Yargıtay 7. Hukuk Dairesi 2022/4093 Esas 2022/7126 Karar Sayılı İlamı

Abaküs Yazılım
7. Hukuk Dairesi
Esas No: 2022/4093
Karar No: 2022/7126
Karar Tarihi: 23.11.2022

Yargıtay 7. Hukuk Dairesi 2022/4093 Esas 2022/7126 Karar Sayılı İlamı

     Özet:

Davanın konusu, imar uygulamasının iptali sebebiyle tapu kayıtlarının eski haline getirilmesi için yapılan tapu iptali ve tescil isteği üzerinedir. Davacı vekili, taşınmazın devletin hüküm ve tasarrufu altındaki yerlerden olduğunu ancak belediye adına ihdasen tescil edildiğini ve kamu alanında kullanılmak üzere terkin edildiğini ileri sürerek davanın kabulünü talep etmiştir.
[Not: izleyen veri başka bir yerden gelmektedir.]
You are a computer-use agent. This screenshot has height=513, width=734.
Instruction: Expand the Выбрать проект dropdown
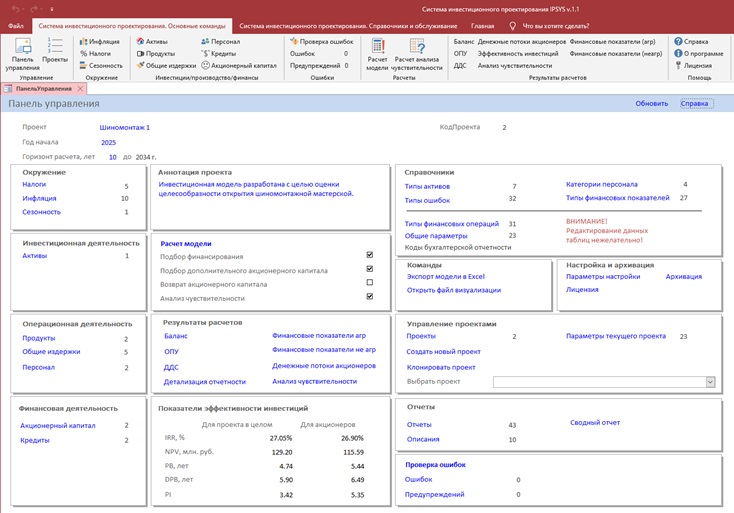[x=710, y=381]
Yargıtay 14. Hukuk Dairesi, mahkemenin verdiği kararı bozmuştur. Dosyanın tekrar incelenmesi sonucunda, dava konusu taşınmazın ihyası talebinde bulunulması gerektiği belirtilmiştir. Ancak, yapılan idari işlem nedeniyle imar parselleri yolsuz tescil durumuna düşmüştür. Davacının dava açma tarihinde haklı olduğu anlaşıldığı için, dava açılmasına sebebiyet veren davalılar giderlerden sorumlu tutulmalıdır. Kararda, TMK'nın 1025. maddesi ve HMK'nın 331. maddesi ile 6100 sayılı Yasanın mülga 3. maddesi ele alınmıştır.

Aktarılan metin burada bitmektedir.